Обитатели Красного флигеля
Чаще всего я бывал у старика Пейча. Николай Сергеевич жил напротив, в Красном флигеле, и не проходило дня, чтобы я не повидался и не посовещался с ним либо у него на квартире, либо у себя, либо в вице-президентском кабинете. Иногда по вечерам мы с Папашей ездили в театр, всегда в карете, так как иначе возвращаться ночью было холодно: за заставой ветер дул, как «во чистом поле», и нередко мело. Пейч любил заходить ко мне утрами, когда я еще был в постели, посоветоваться о делах. Он был настолько осторожен, что никогда в этих случаях не начинал говорить, предварительно не посмотрев, не слушает ли кто под дверью. Ах, эти тайны бегового дома! Как они теперь далеки от нас!
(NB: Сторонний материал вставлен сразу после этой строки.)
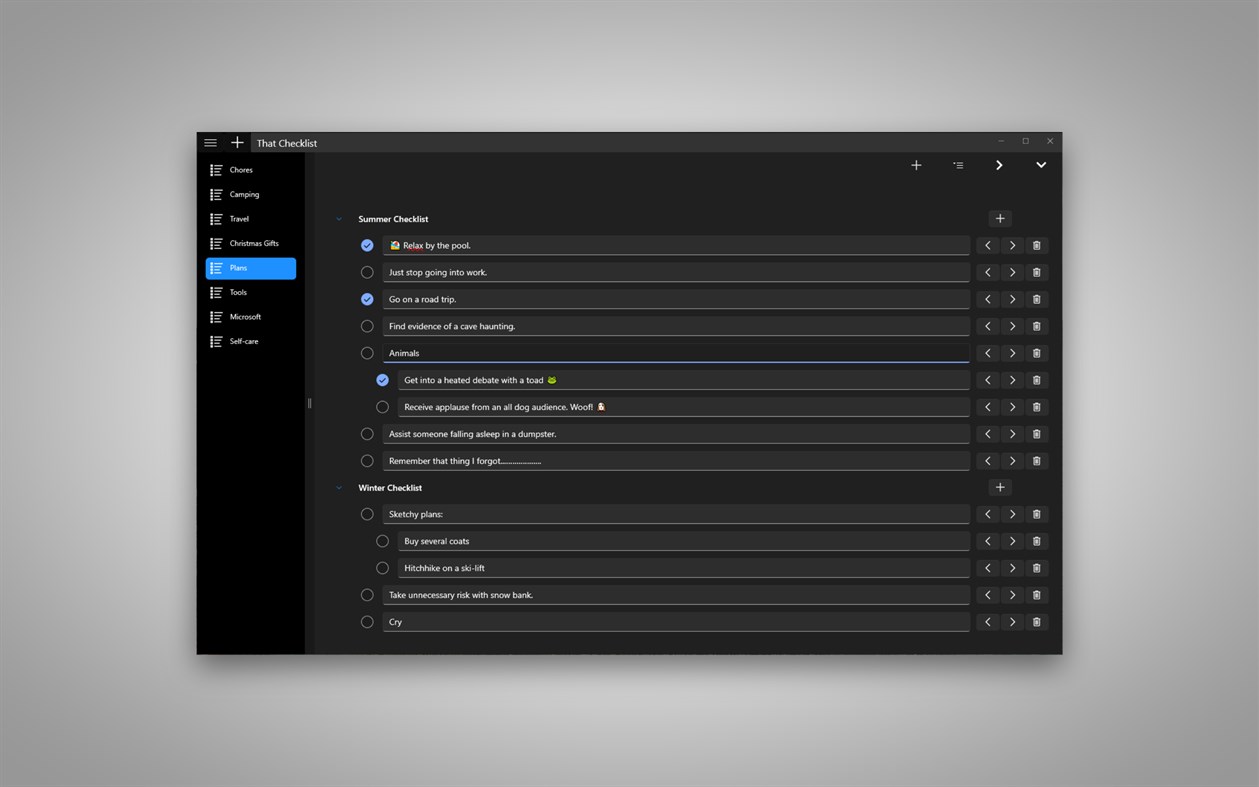Collapse the Summer Checklist section

click(338, 218)
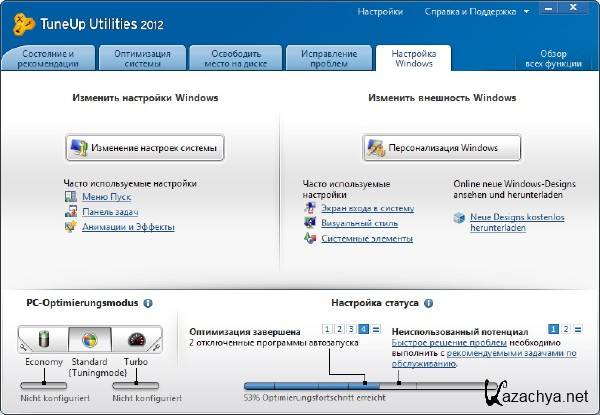Select the Standard tuning mode icon

click(90, 340)
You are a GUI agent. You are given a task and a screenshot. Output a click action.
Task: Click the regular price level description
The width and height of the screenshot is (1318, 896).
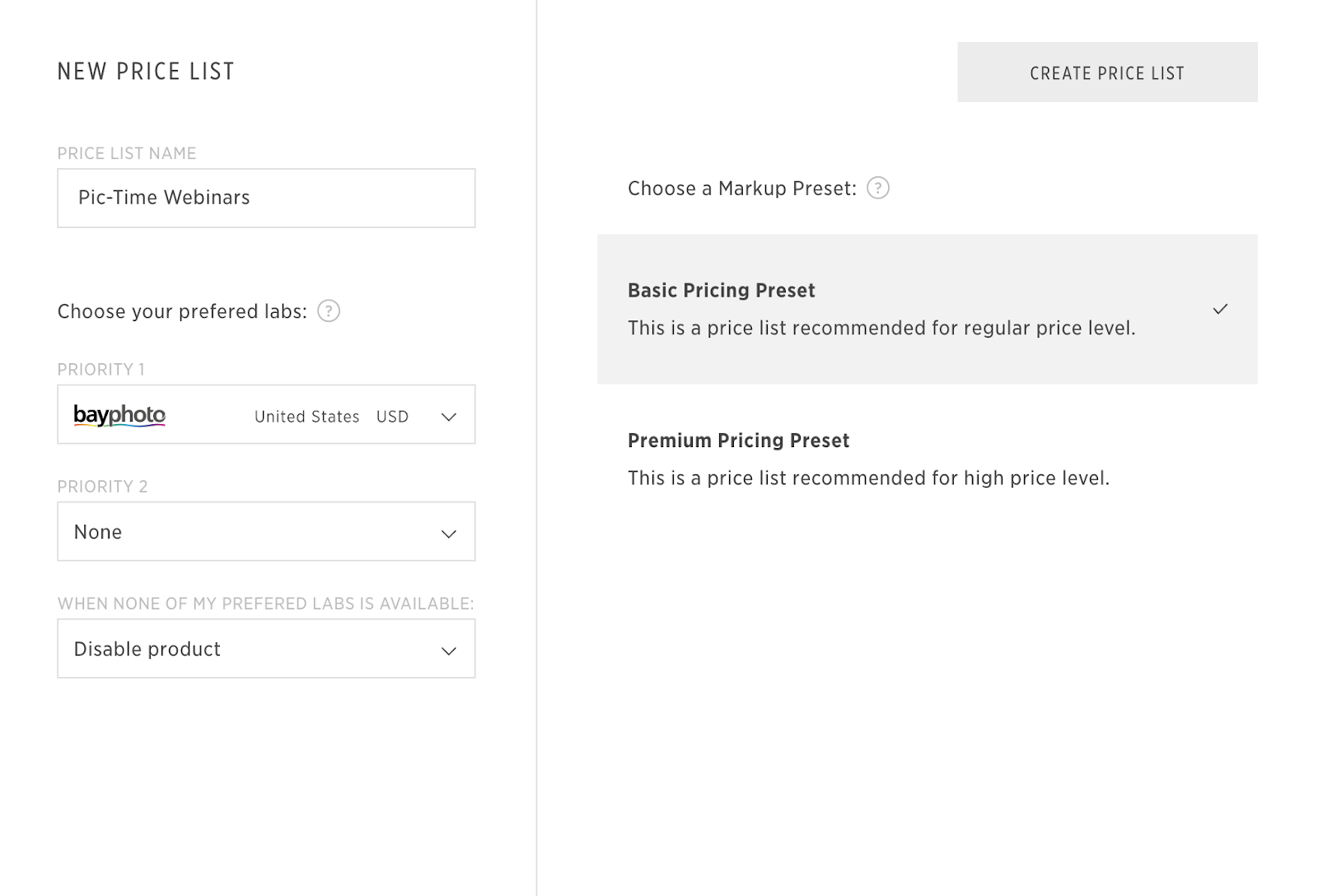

Как-то раз утром Пейч сидел у меня на кровати и о чем-то говорил. В спальне была невыносимая жара, и Пейч расстегнул свою тужурку. Я заметил, что у него на шее висит довольно толстый снурок. Меня это удивило, и я стал спрашивать Папашу, что это за снурок. Пейч долго отнекивался, затем заглянул за дверь и шепотом сказал: «Я ношу день и ночь на груди крупную сумму денег – это на случай революции и захвата банков. Советую и вам сделать то же». Я от всей души расхохотался и уверил Пейча, что никакой революции больше не будет и банки не захватят никогда. Теперь я думаю о том, как смешон был я в своем самомнении и как был прав Пейч – видимо, он много лучше меня знал натуру русского человека и верно понимал сущность будущей революции.